Well don't do this in Montana in January, it'll freeze instantly.  You need goggles with better ventilation.  Maybe open up the foam a bit on the lower side?  Or take a layer off of your body? 
 

Quote:
Originally Posted by underpressure View Post

Mine personally fog up alot because of sweat, but I am accustomed to it happening so every couple of mintues i lift up my goggle to let in a little ventalation and cool myself off. I find that once I first start to see the fog starting to build up on my lense if I just lift up my goggle for like 3-5 seconds that will do the trick till the end of the run.

post #28 of 39

It's a mixture of a lot of things!

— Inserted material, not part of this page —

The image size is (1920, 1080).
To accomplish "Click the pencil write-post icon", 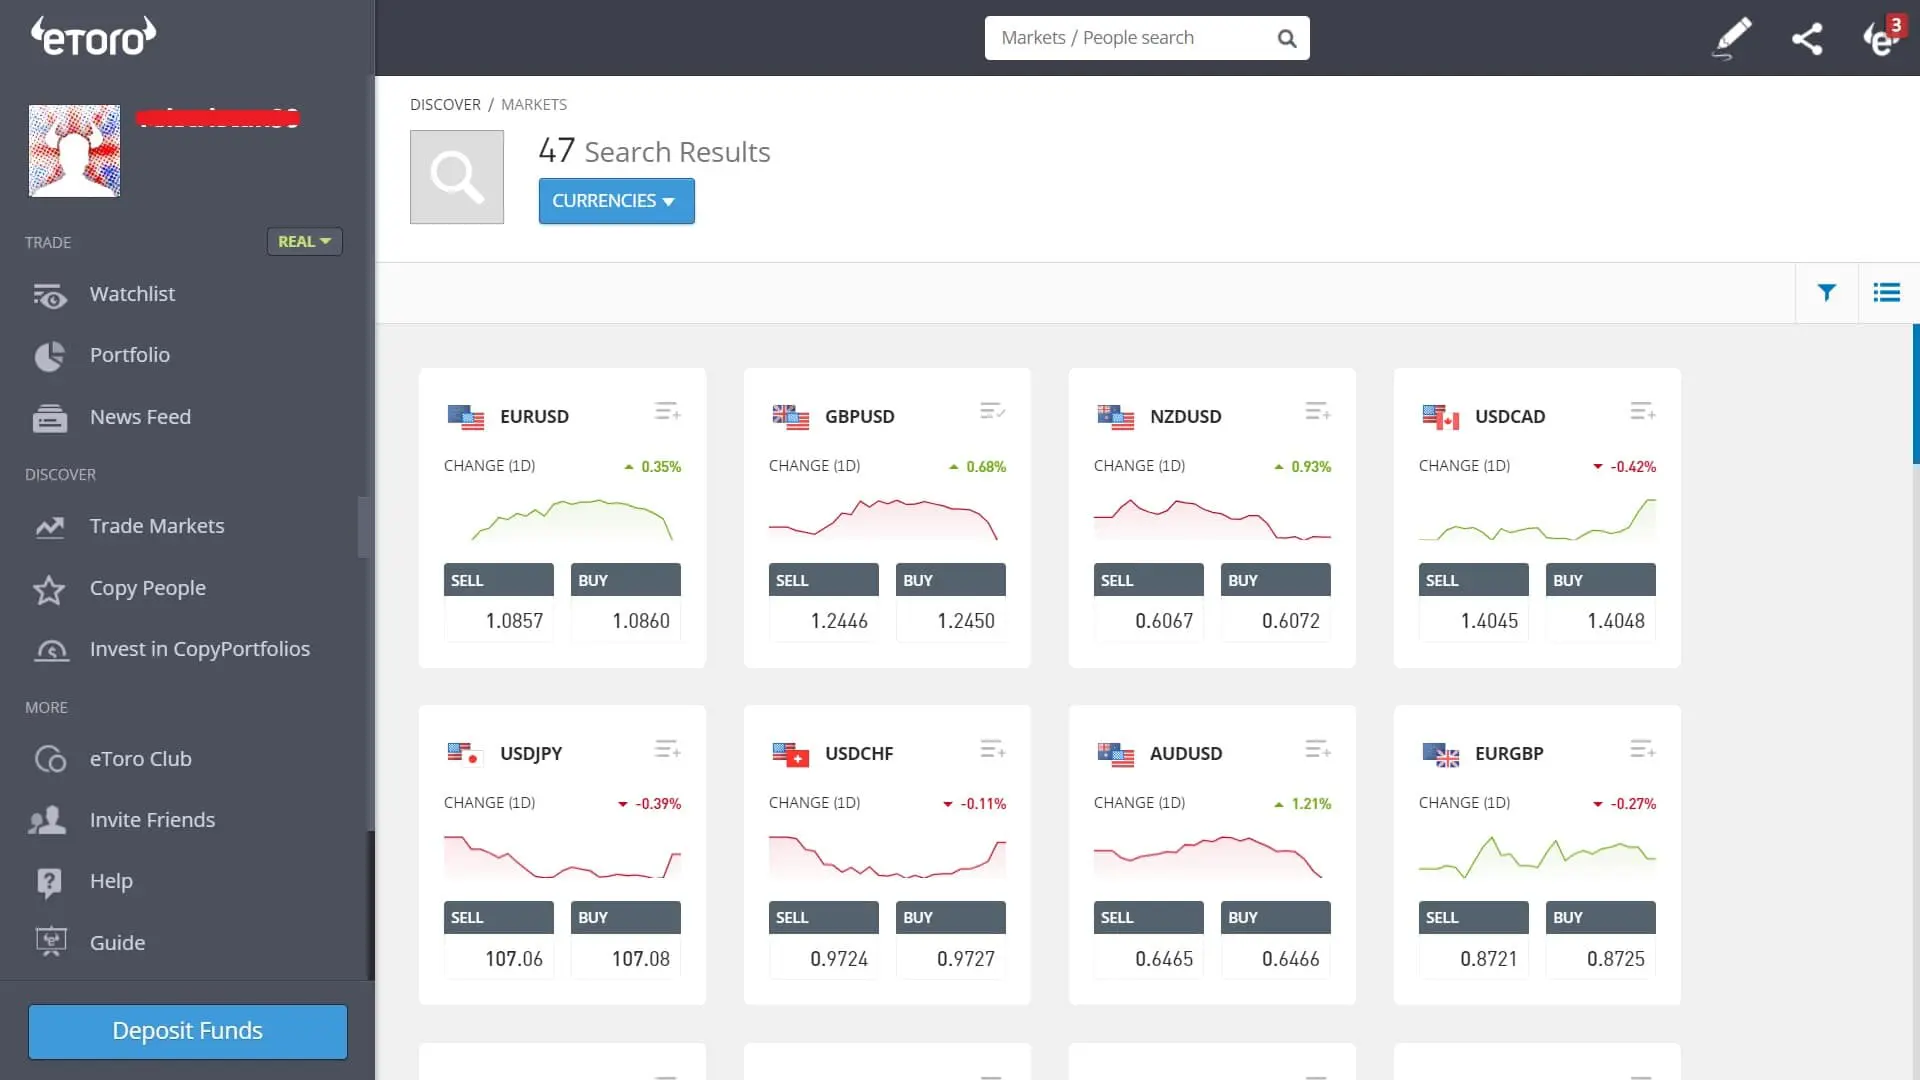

The main factors are moisture/humidity and the temp difference between the inside of the lens and the outside conditions. Inevitably all 'traditional' goggles will fog because even the best anti fog coatings will be overwhelmed at some stage - especically if you sweat and it's cold outside. The newest ones have built in fans and even a heated lens. This combination solves the problem!

post #29 of 39
Quote:
Originally Posted by Scottie Mac View Post

The newest ones have built in fans and even a heated lens. This combination solves the problem!

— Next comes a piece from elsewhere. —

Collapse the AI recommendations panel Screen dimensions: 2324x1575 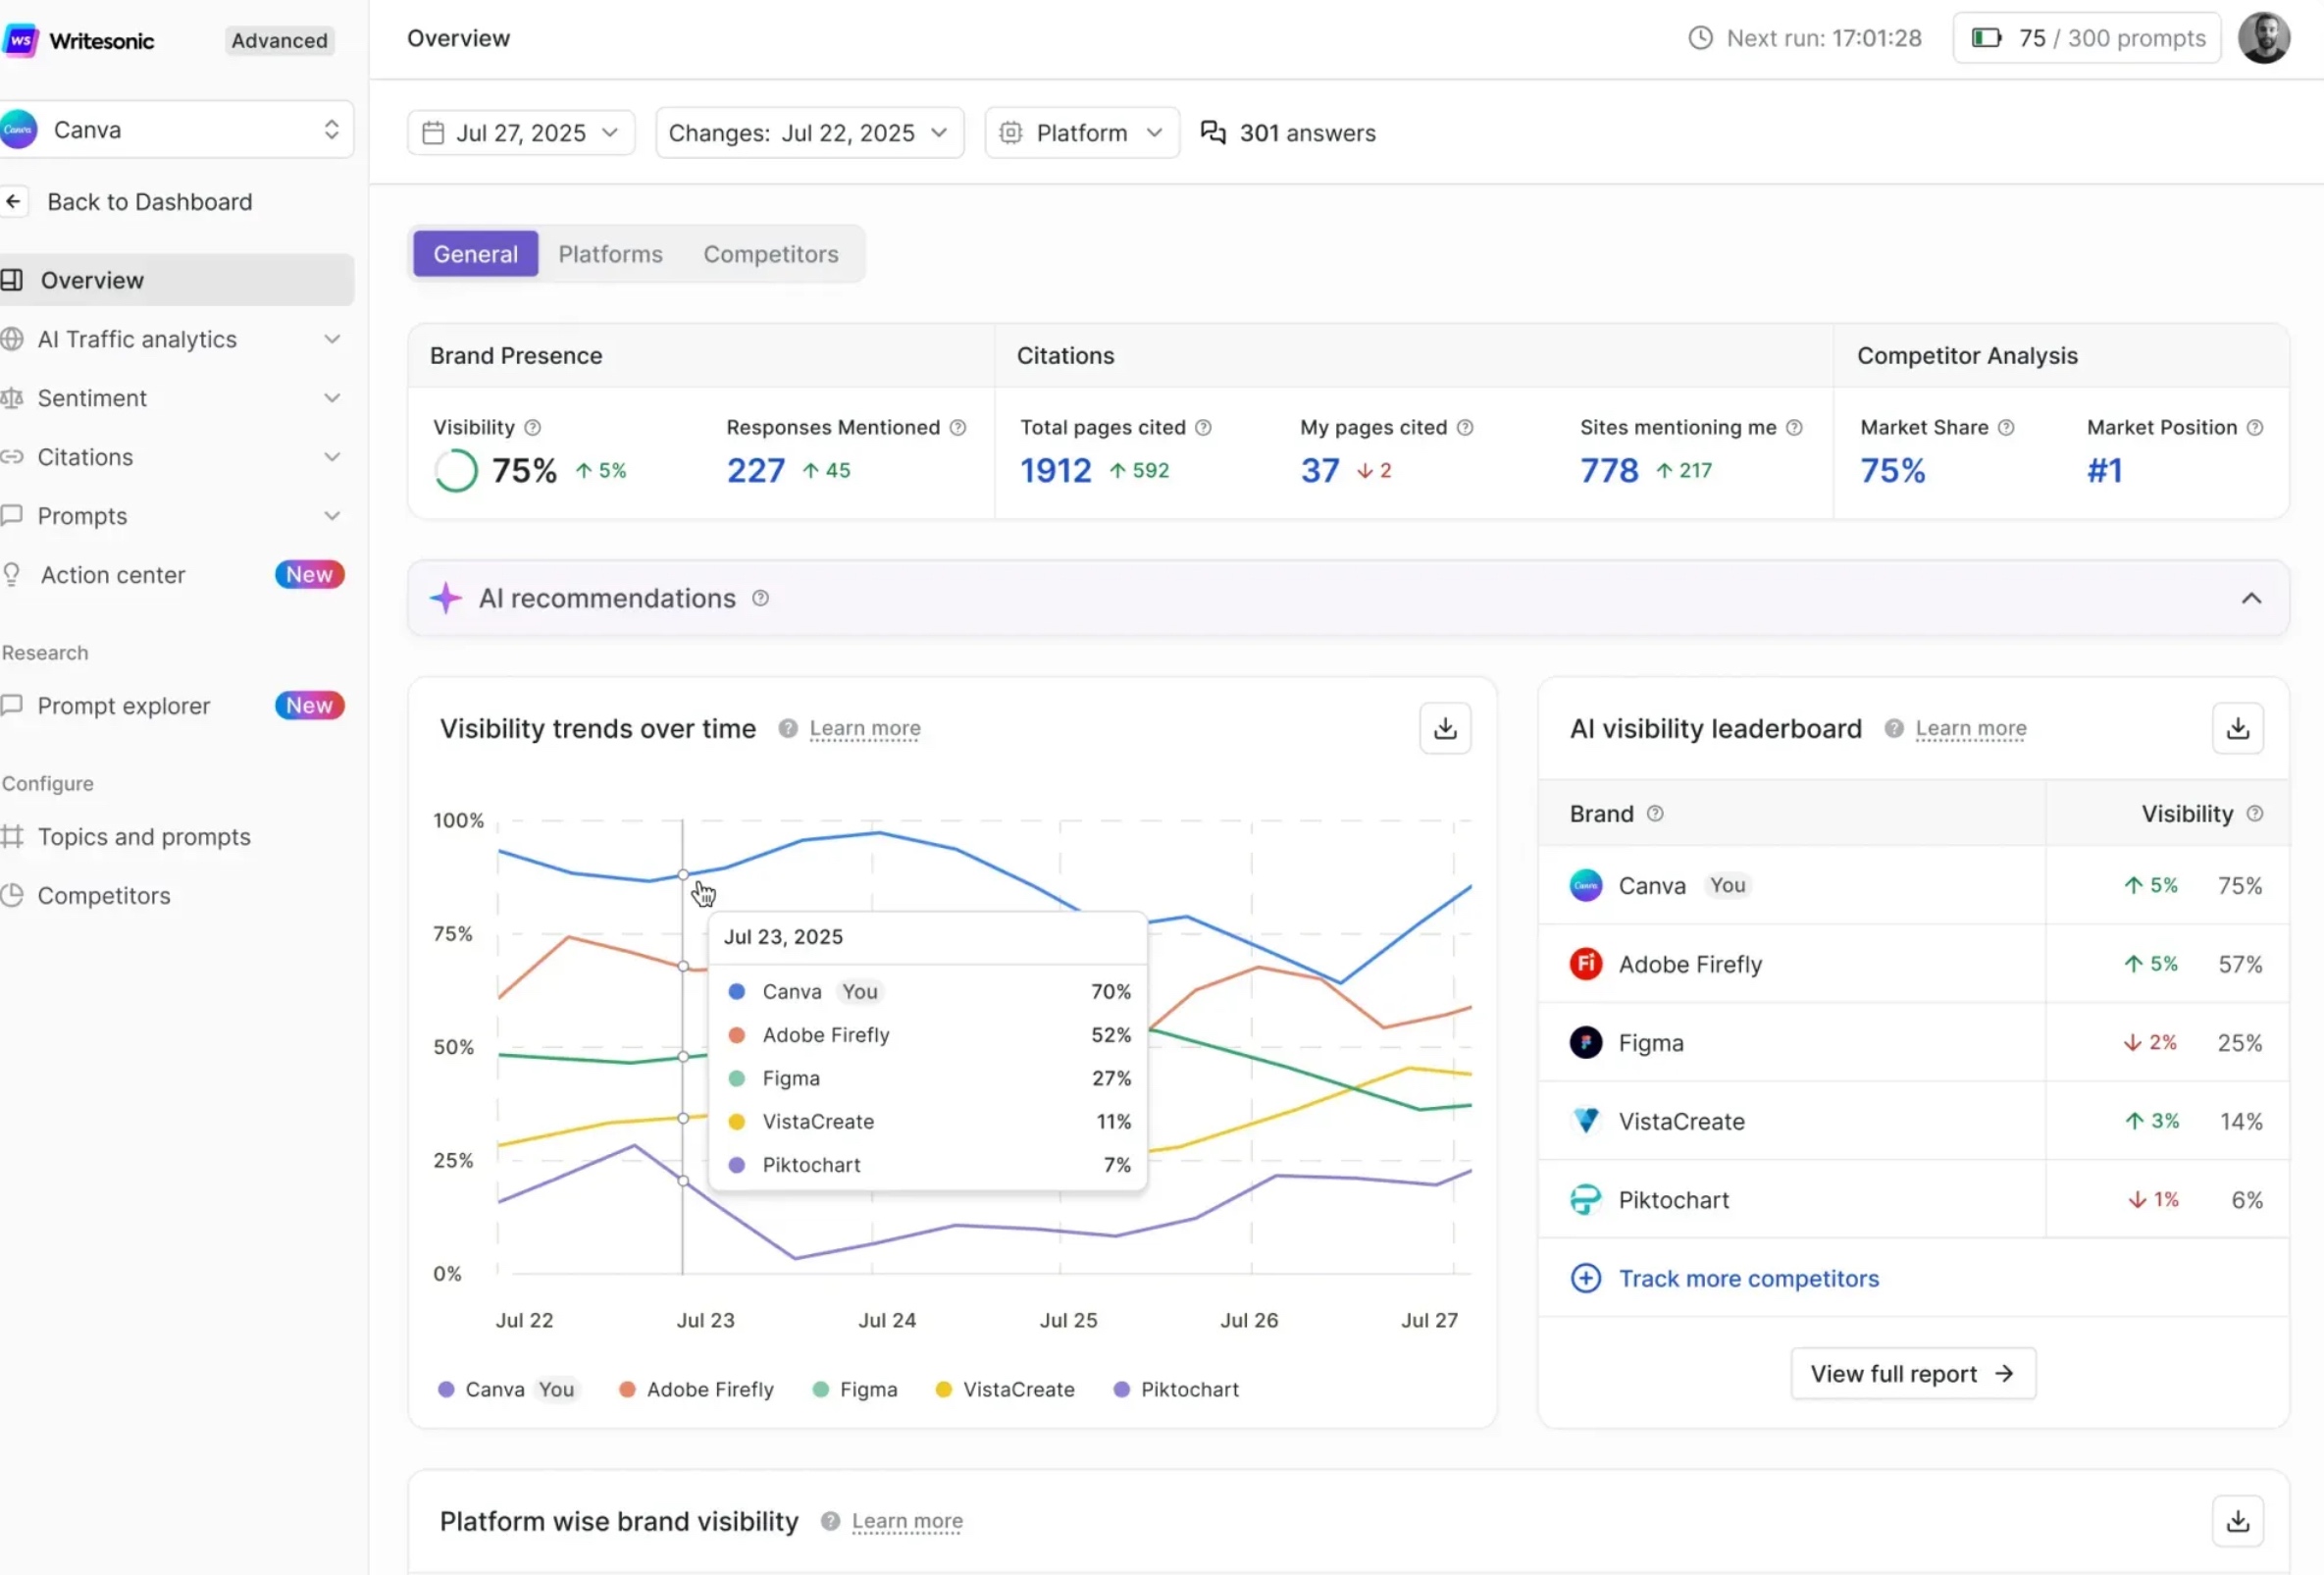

So does a little bit of saliva. That's right.  Spit on a cloth and wipe the inside of the lens and they will be fog free all day..

drool.gif

cool.gif

 

 

Quote:

Home recipes

One method to prevent fogging is to apply a thin film of detergent, but this method is criticized because detergents are designed to be water soluble and they cause smearing.[5]Divers often use saliva,[6] which is a commonly known and effective anti-fogging agent.[7] Other home recipes exist, including the application of white vinegar with hot water,[8] or a mixture containing sudsy ammonia, alcohol and liquid dishwasher detergent .[9]

 

http://en.wikipedia.org/wiki/Anti-fog

 

post #30 of 39

This is a way old resurrected post, but since it's back open to discussion, i'm throwing in my 2cents, since i disagree with the above advice.

 

I think if you're trying to treat the interior of a modern goggle lens with anything, you're making things worse by wiping away the built-in anti-fog coating.  All of them say don't wipe with anything, even anti-fog solution.  The built-in coating is a gel-like coating, thicker then anything what you're ever going to be able to smoothly apply with aftermarket stuff, but it is a fragile layer not something sturdy .  If you've wiped on this gel with anything wet, I'd say you've already ruined the anti-fog coating.  You are better off getting a new lenses.  All the boxes on your goggles says never touch when wet, and never use any anti-fog solution on it(smith included).  

If you've ever made jello, you know you once you've messed with it, you can never get the original smooth top layer back

 

So my advice, never touch inside of lens.  Only if it is completely dry, maybe you can wipe away some dust or lint, or gently polish away a spot.  Figure out the mechanics of why you are overheating and creating so much moisture, but don't mess with the lens thinking you can increase it's anti-fogging ability..

 

I have the smith cloth, and they are made for glass not for snow goggles.  The intended purposes in skiing is for glasses under your OTG.  I have had to ski with glasses and the cloths works really well.   It puts on a topical layer of that is completely optically clear, and not a smeary mess that is spit.  You can think of it like car wax,  the wax is there but you can't see it.  The cloth has a dryer sheet feel to it, it leaves a very thin layer of residue/product.  The other purposes of these cloth as stated on the label is for other glass optics, which means scopes, binoculars, things like that.  Again not for snow goggles which already have a  built-in antifog.